Word Count: 433
1883 In Krakatoa, Indonesia
In the Olden Testament, a man named Noah was instructed to build an ark that would save his family from an enormous flood set to cover the entire face of the earth. Centuries after, who would ever thought that there could be another incident capable of taking away millions of lives.
Even years before 1883 in Krakatoa, Indonesia, tremors encountered in the island were so intense to the point of disturbing the distant region of Australia. Starting in May 20 of 1883, which was roughly three months prior to the last volcanic upsurge, venting steams were regularly seen from the northern point of Perboewatan. Ashes were also ejected at an elevation of twenty thousand feet that were heard as far as Jakarta located one hundred miles away. However, by the end of the month, the natural phenomenon stopped.
The period of 1883 in Krakatoa, Indonesia was very much historical in the island. By June 19, there was again another volcanic upsurge where the seat of explosion was deemed to have formed between Danan and Perboewatan, approximately the area of the present cone of Anak Krakatau. The environmental activity was very strong that tidal waves around the vicinity were very high. In fact, ships docked in the harbors needed tight fastening with chains. On August 11, bigger upsurge started and by August 24, a natural phenomenon with more force was witnessed.

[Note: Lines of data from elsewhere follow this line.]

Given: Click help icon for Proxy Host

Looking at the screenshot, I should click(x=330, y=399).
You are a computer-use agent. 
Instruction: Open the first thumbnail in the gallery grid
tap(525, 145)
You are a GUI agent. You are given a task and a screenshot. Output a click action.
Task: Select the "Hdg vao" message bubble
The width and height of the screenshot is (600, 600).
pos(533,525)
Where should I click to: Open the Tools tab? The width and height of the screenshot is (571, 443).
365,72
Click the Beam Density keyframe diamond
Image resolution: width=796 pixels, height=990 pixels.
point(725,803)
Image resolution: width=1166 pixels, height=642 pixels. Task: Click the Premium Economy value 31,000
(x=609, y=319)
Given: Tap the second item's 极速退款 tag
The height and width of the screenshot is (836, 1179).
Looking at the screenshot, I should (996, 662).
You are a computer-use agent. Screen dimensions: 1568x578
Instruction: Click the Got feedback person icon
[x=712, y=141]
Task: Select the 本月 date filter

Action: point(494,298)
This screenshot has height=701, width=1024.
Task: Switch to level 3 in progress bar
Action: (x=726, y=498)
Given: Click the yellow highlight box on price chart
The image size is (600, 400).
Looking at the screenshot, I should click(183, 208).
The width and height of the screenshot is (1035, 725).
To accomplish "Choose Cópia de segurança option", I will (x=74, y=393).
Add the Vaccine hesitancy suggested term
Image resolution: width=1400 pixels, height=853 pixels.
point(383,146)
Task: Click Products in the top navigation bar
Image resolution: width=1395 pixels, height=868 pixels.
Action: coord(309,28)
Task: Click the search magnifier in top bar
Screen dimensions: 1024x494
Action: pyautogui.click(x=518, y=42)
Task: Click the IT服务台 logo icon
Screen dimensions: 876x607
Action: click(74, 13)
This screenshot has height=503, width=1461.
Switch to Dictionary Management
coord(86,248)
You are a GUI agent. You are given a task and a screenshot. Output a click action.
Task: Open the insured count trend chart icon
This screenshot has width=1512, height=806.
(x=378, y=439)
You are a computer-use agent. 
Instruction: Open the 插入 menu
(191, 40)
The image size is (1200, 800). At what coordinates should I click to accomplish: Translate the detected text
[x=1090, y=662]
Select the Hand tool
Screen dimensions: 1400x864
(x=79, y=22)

By August 27 of 1883 in Krakatoa, Indonesia, there was a series of final volcanic explosion that occurred at 5:30am, 6:42am, 8:20am and 10:02am. Each of the eruptions led to a series of giant tsunamis with surfs that were as tall as one hundred feet in some places. The most distressed areas were Sundra Strait and Sumatran Coast but the environmental activity was very fierce that it also created a huge blow 3, 500 kilometers away from the island.
In October of 1883 in Krakatoa, Indonesia, explosions still went on but this time 'tamer' compared to the previous months. By February of 1884, there were still some eruptions reported. The aftermath of the environmental activity was said to have washed out the island leaving only half of the south of Rakata that left behind a caldera 250 meters deep. As for the tally of casualties, it was said that out of the three thousand inhabitants of Sebesi, located thirteen kilometers away, not a single being survived. In the district of Ketimbang, one thousand people were accounted to have passed away. Dutch authorities recorded an official death toll of 36, 417 individuals.